Борис сунул руку за пазуху, в нагрудный карман пиджака, нащупал там четыре пятерки и, отпихнув пальцами остальную пачку, вытащил двадцать рублей.
– Веселая у тебя работа! – сказал он.
– Ага, – сказал «цыган». – Махнемся? Ты мне свой еврейский паспорт, а я тебе свою работу. А?
– Спасибо. Не надо, – усмехнулся Борис и вдруг – впервые в жизни! – почувствовал прилив еврейской гордости. Ему – завидуют! Он уже открыл дверцу, чтоб выйти из машины, когда шофер сказал:
– Ты запомнил?

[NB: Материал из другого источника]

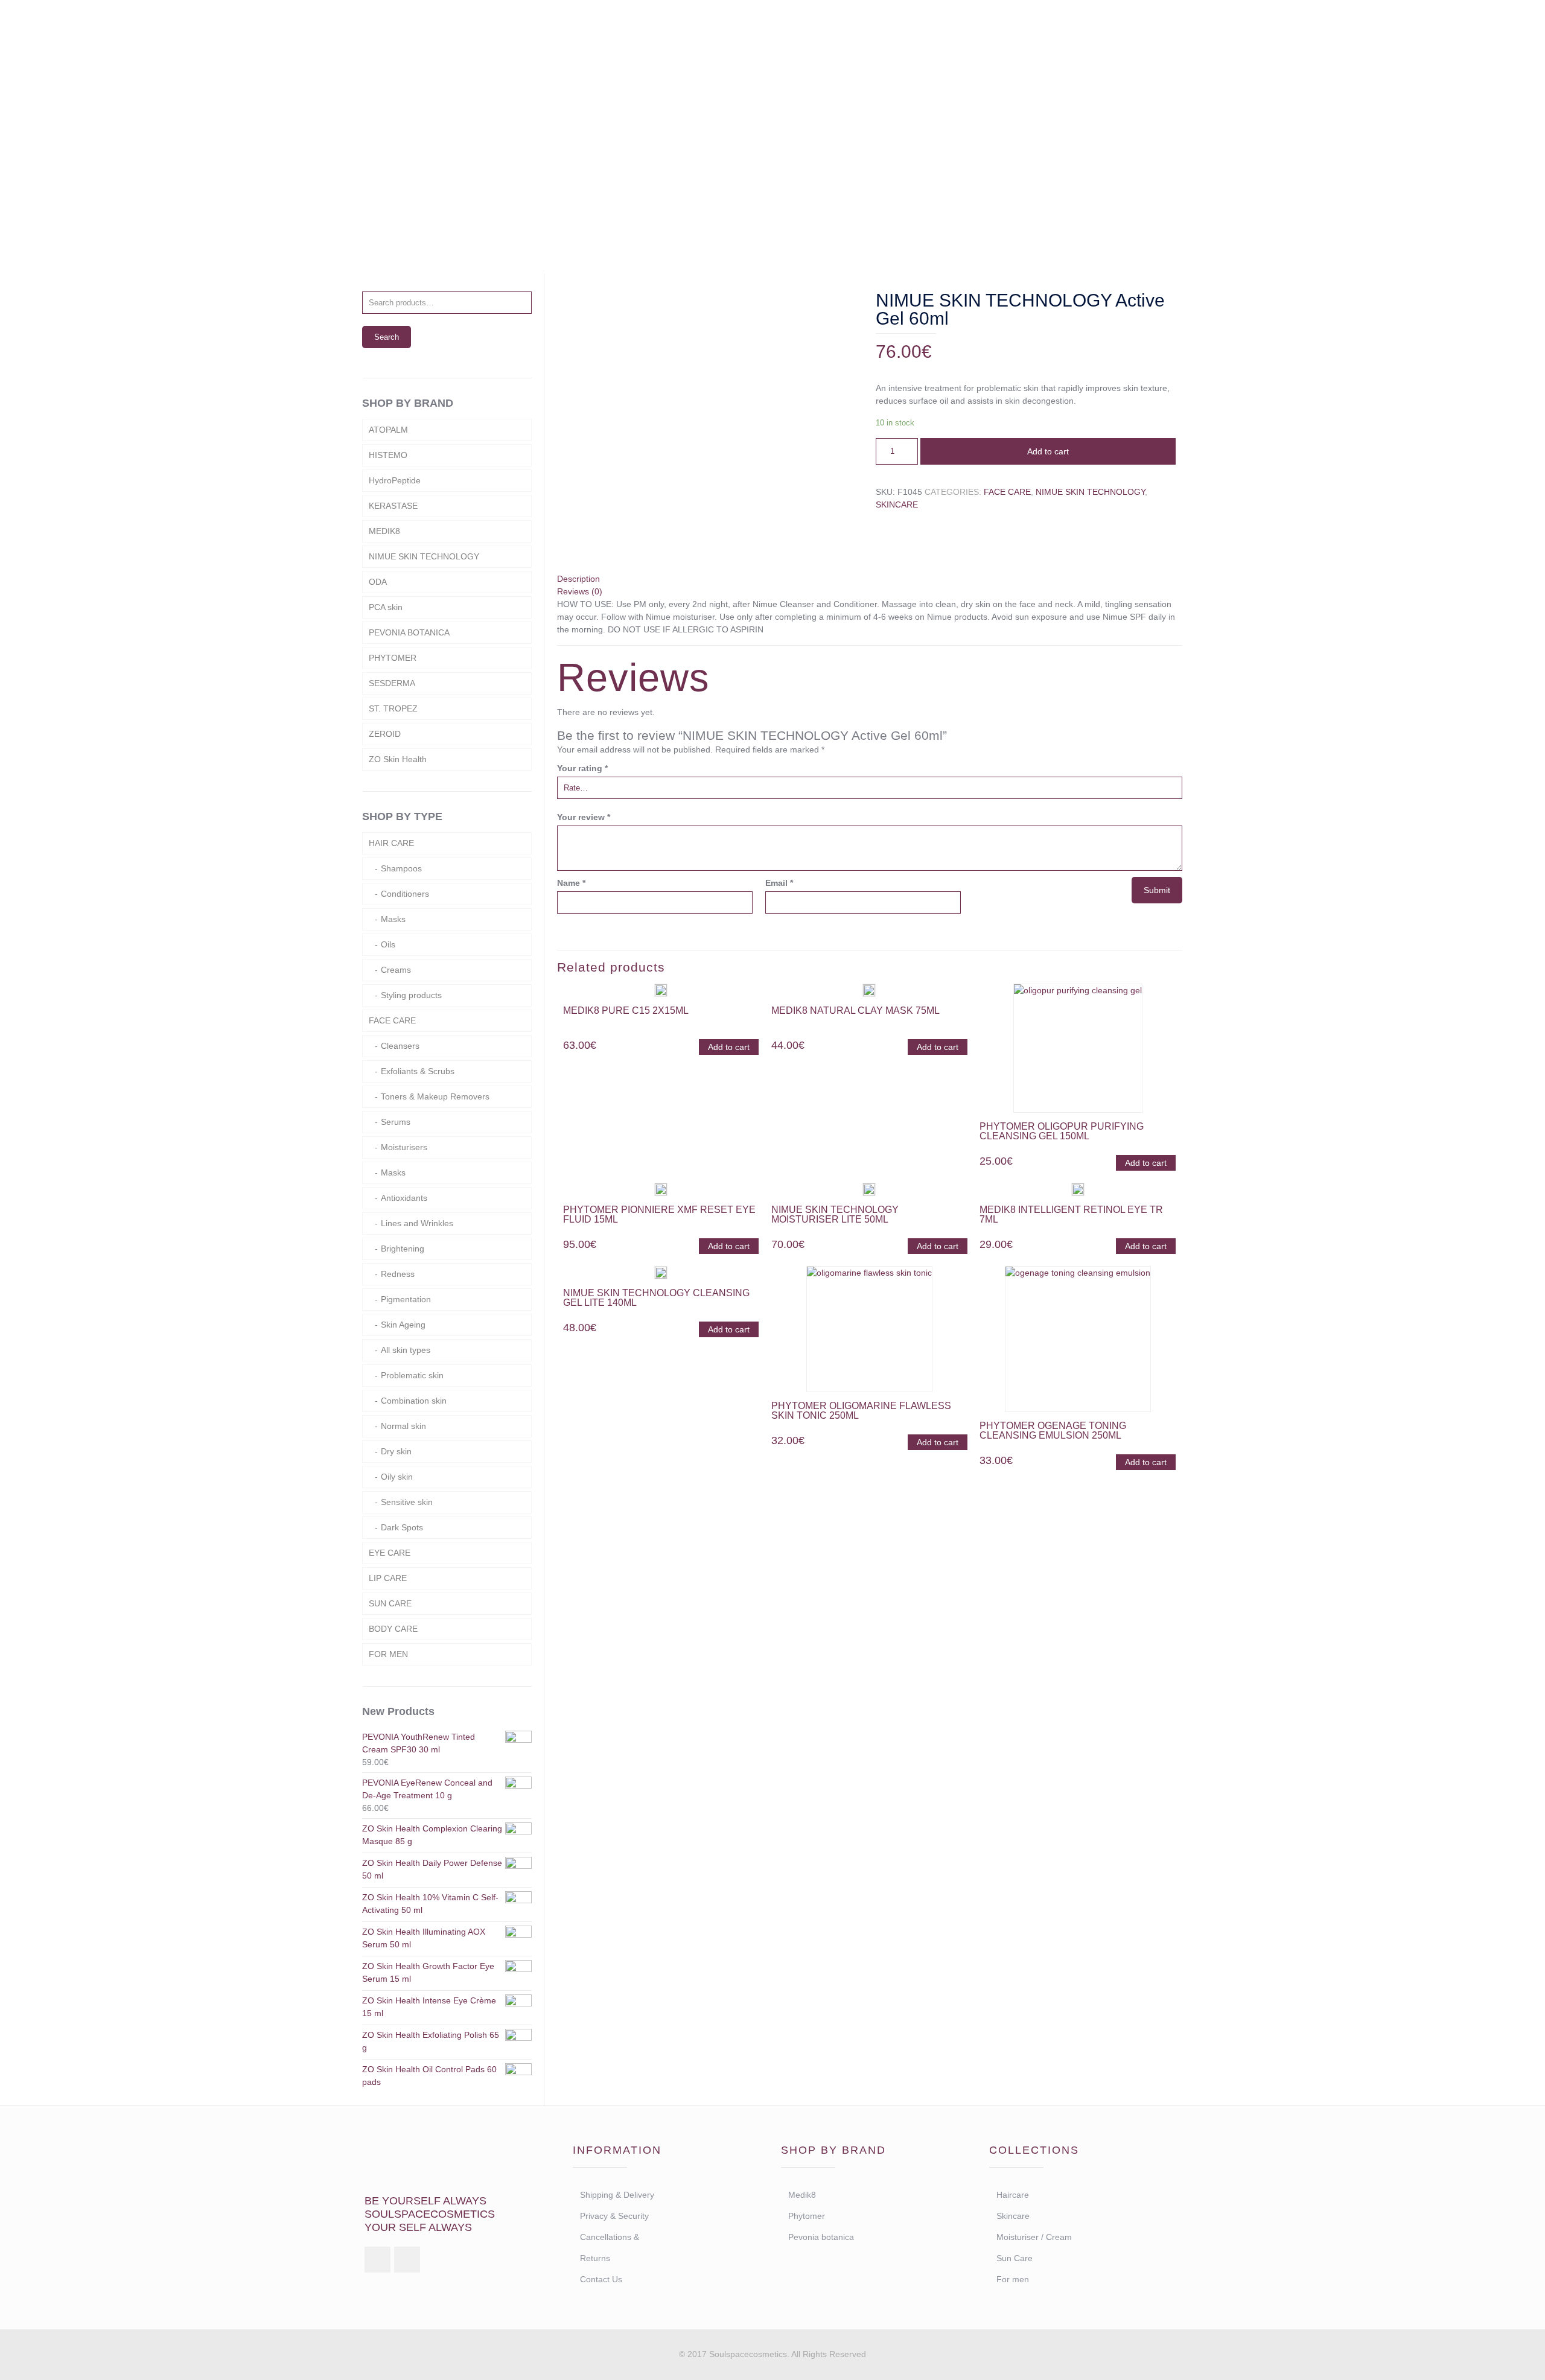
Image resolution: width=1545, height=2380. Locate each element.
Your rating (582, 768)
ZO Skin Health (398, 759)
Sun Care (1014, 2258)
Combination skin (414, 1400)
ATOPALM (388, 429)
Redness (398, 1274)
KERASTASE (393, 506)
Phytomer (806, 2216)
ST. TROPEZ (393, 708)
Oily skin (397, 1476)
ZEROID (385, 734)
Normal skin (403, 1426)
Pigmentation (406, 1299)
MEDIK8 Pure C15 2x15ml (626, 1010)
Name (571, 883)
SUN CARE (390, 1603)
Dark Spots (402, 1527)
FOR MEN (388, 1654)
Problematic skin (412, 1375)
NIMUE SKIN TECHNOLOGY (1090, 492)
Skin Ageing (403, 1324)
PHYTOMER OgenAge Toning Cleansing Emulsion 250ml (1053, 1430)
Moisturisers (404, 1147)
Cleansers (400, 1046)
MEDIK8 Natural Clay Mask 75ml (855, 1010)
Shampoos (401, 868)
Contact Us (601, 2279)
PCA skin (386, 607)
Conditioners (405, 894)
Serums (395, 1122)
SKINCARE (698, 188)
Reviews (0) (579, 591)
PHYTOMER (392, 658)
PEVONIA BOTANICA (409, 632)
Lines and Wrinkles (417, 1223)
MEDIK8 (384, 531)
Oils (388, 944)
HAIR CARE (391, 843)
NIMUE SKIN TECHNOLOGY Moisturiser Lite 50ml (835, 1214)
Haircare (1012, 2195)
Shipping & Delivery (617, 2195)
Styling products (411, 995)
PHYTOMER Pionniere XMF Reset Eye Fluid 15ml (659, 1214)
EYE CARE (389, 1553)
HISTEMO (388, 455)
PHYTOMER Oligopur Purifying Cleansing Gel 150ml (1062, 1131)
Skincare (1013, 2216)
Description (578, 579)
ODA (378, 582)
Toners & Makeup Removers (435, 1096)
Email (779, 883)
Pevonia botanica (821, 2237)
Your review (583, 817)
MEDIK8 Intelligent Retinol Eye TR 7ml (1071, 1214)
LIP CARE (388, 1578)
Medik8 (802, 2195)
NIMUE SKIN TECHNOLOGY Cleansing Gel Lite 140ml (656, 1298)
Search (386, 337)
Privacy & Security (614, 2216)
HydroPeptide (395, 480)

Роза Фридман. Чернявая такая. Если встретишь, привет передавай.
Это новое чувство расправило Борису плечи. Впервые за все четверо суток путешествия от Минусинска до Москвы он не только освободился от страха, но улыбался и не мог согнать с лица эту гордую, радостную улыбку. Надо же! Там, в сибирской глухомани, в Минусинске, три десятка евреев-инженеров шепчутся об эмиграции тайком, закрывая окна и двери, иные скрывают свое еврейство даже от собственных детей, а здесь, в Москве, в той самой Москве, которая клеймит и разоблачает международный сионизм, об эмиграции говорят открыто, да что там говорят – завидуют им, евреям!
Он посмотрел на стоявших у синагоги людей. Таких откровенных евреев он тоже видел впервые. В детстве, когда он жил с родителями в Туркмении, его родители и их еврейские друзья даже дома носили туркменские халаты, говорили при встрече «Салам алейкум!» и не по еврейской, а по мусульманской, туркменской традиции не ели свинину и не пили водку. В Свердловске, когда он учился в политехническом институте, все студенты с еврейскими фамилиями «окали», как русаки, и старательно налегали на дешевую свиную тушенку. А в Минусинске евреи-металлурги хлещут водку и спирт стаканами, откармливают в сараях свиней, охотятся в тайге на кабанов и после каждого второго слова прибавляют сибирское «то»: «Я-то тебе-то сказал-то…» Нужно быть тонким и даже изощренным антисемитом, чтобы не по паспорту, а по внешнему виду узнать евреев в этих сибиряках, уральцах, волжанах…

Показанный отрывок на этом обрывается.